The questioner in my second link wanted to know if there was a nice way to represent the problem mathematically. I suggested we could use quivers.
The graph in the problem can be thought of as a quiver where each vertex is connected both ways with each adjacent vertex. Since the cost functions are all affine, they can be represented as a representation of a quiver:
- Each vertex is represented by $\mathbb R^2$.
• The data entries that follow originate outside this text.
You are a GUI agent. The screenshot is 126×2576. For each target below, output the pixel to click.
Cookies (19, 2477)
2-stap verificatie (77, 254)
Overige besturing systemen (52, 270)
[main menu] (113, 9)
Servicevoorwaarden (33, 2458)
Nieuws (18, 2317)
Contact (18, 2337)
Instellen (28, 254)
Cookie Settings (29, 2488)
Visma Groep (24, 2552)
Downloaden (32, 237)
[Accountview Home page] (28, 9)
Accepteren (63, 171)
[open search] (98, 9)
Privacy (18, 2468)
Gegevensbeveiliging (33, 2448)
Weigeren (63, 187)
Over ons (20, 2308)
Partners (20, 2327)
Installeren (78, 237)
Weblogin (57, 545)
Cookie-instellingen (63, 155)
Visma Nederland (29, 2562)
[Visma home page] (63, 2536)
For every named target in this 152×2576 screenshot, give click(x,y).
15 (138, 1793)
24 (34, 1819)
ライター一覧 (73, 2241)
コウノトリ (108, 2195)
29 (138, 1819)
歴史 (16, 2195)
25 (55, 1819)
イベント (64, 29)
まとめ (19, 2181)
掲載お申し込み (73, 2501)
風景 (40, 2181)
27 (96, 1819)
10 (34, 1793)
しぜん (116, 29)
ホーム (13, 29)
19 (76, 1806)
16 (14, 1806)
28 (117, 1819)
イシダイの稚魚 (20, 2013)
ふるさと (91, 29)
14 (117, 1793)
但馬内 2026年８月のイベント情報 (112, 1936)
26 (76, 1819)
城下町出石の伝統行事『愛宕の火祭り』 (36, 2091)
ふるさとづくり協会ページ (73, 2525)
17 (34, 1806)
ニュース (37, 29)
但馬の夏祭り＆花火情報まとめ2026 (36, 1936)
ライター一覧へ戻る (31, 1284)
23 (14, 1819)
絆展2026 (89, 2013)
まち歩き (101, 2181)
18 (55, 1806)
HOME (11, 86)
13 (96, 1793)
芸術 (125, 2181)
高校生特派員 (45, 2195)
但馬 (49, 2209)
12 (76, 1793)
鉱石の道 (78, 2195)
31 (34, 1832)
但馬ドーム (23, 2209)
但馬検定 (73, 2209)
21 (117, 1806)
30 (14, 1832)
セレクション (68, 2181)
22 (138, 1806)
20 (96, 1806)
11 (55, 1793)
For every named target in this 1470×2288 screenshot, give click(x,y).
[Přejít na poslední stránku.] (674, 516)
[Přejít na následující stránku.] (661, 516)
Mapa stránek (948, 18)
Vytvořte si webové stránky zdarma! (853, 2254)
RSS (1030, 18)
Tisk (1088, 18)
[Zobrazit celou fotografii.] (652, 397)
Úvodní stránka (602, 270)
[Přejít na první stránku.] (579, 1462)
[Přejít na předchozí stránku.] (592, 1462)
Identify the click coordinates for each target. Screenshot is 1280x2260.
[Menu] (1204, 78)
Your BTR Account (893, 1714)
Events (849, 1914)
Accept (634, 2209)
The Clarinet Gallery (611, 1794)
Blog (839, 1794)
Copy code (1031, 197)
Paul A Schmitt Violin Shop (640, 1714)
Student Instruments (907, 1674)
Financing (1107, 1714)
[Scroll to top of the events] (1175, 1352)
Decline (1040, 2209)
- The downward edges are represented by the matrix \begin{pmatrix}2&0\\0&1\end{pmatrix}
- the upward edges by the matrix \begin{pmatrix}1/2&0\\0&1\end{pmatrix}
- the leftward edges by the matrix \begin{pmatrix}1&-2\\0&1\end{pmatrix}
- and the rightward edges by the matrix \begin{pmatrix}1&2\\0&1\end{pmatrix}
- Then the matrices represent the changes in cost by acting on \begin{pmatrix}\text{cost}\\1\end{pmatrix}
Now I'm wondering if we can use the representation theory of quivers to solve the puzzle?
I'm not an expert in quivers, but I did notice that the vectors of the form \begin{pmatrix}1\\0\end{pmatrix} span a subrepresentation. Are representations of quivers always completely reducible? If so then finding the complementary representation might help.